Los amigos dan los últimos sorbos a la segunda cerveza de la noche, pagan la cuenta y abandonan el lugar. Apenas pisan los adoquines de la calle empiezan a charlar.

miércoles, 24 de enero de 2018

Templo Urbano

Un hombre está sentado cómodamente sobre un sofá y lee. Detrás de este queda ubicada la barra del lugar, que es pequeño y sólo tiene 2 mesas, cuatro sillas más el sofá, en el que se pueden sentar cómodamente 4 personas. 

En la mesa que el hombre tiene enfrente reposan algunas revistas y una bandeja de madera con una porción de torta y un cappuccino que le acaba de traer la barista, una mujer joven, menuda y con buena actitud, que no para de sonreír cada vez que establece contacto visual con él. 

Parece que el hombre disfruta mucho de su lectura, no despega la vista de la pantalla, lee en un Kindle, y le es ajeno el ruido: cubiertos que chocan con vajilla, café que se muele, chorros de agua, que produce la mujer mientras trabaja.

De un par de parlantes que no están a la vista sale música suave sale; las canciones que predominan son de esas colecciones de covers en Bossa Nova de canciones de Rock y otros géneros; suenan los Stones, Guns and Roses y también Bob Marley.

El ambiente del lugar se presta para ponerle freno a la vida, ya sea por un par de horas, lo que dure la lectura del capítulo de una buena novela,  una conversación acompañada de dos bebidas calientes, o, mejor aun, un espacio en el que se puede prescindir del tiempo y lasinnumerables formas que tenemos para medirlo, uno para sentarse a ver pasar gente

En la mesa adelante del lector se encuentra un hombre con barba, que teclea desinteresadamente en su portátil, actividad que intercala con revisar su celular.

Se aburre o termina su trabajo y al rato llega una mujer rubia y ocupa su lugar.

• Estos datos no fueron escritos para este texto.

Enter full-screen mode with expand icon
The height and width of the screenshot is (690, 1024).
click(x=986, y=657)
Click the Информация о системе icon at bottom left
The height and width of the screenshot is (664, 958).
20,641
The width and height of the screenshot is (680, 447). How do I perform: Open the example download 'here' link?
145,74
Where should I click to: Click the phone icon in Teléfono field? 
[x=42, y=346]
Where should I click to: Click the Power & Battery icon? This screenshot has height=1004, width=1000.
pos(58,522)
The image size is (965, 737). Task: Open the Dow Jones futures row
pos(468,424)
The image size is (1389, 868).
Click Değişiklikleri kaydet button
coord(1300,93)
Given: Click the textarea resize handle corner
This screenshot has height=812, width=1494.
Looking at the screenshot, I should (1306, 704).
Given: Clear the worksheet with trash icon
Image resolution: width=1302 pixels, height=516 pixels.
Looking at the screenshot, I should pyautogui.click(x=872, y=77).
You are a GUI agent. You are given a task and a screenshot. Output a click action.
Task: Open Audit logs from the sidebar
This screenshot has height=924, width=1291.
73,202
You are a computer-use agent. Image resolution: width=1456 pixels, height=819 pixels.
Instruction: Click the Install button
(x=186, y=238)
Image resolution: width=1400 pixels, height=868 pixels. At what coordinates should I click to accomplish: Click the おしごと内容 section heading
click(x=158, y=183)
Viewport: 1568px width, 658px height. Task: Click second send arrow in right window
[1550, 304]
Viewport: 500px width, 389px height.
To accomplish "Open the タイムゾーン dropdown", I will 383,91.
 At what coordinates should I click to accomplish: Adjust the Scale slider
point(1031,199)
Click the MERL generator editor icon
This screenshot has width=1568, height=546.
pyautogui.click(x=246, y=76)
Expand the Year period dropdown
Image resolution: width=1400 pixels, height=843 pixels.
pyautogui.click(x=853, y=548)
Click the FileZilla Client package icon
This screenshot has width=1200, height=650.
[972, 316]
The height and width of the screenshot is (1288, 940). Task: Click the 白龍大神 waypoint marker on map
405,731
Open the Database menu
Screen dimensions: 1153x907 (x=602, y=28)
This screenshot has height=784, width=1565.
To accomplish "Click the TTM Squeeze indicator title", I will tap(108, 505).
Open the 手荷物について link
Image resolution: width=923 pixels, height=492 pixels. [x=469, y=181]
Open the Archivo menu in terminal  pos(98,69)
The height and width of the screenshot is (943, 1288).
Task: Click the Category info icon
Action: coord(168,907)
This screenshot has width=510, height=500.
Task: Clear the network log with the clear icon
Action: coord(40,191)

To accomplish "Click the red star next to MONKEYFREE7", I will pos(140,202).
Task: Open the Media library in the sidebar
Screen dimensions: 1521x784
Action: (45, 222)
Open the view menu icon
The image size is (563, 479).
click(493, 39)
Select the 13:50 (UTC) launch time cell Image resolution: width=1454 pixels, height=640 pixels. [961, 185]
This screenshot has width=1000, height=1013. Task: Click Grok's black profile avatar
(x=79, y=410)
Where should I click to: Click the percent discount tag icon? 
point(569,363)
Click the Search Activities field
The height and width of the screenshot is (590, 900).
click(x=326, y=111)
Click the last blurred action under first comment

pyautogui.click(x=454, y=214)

Parece una cliente frecuente, pues la barista la saluda por su nombre. “Hola Manuela, ¿qué quieres tomar hoy?, le pregunta.
“¿Qué tienes rico?”
“Té, Café, vino, cerveza, ¿qué te gustaría?"
“Dame, un chai”
“¿En leche o en agua?”
“¿Cómo queda mejor?, 
“Depende cómo te guste”
¿en agua si queda pintadito?”
“Sí”
“Dámelo en agua entonces.”

Al rato la barista se lo sirve y lo mujer, que produce como un ruido de campanillas cuando gesticula, pues bate todas las pulseras que lleva en su muñeca derecha, exclama: “¡ja! Dizque quedaba pintadito” y esboza una sonrisa cómplice, de camaradería, sincera, lejana a la hipocresía. Luego se sienta. Cruza las piernas, mira al hombre que lee que no repara en ella, y comienza a saborear su bebida despacio, como si fuera su única misión en la vida.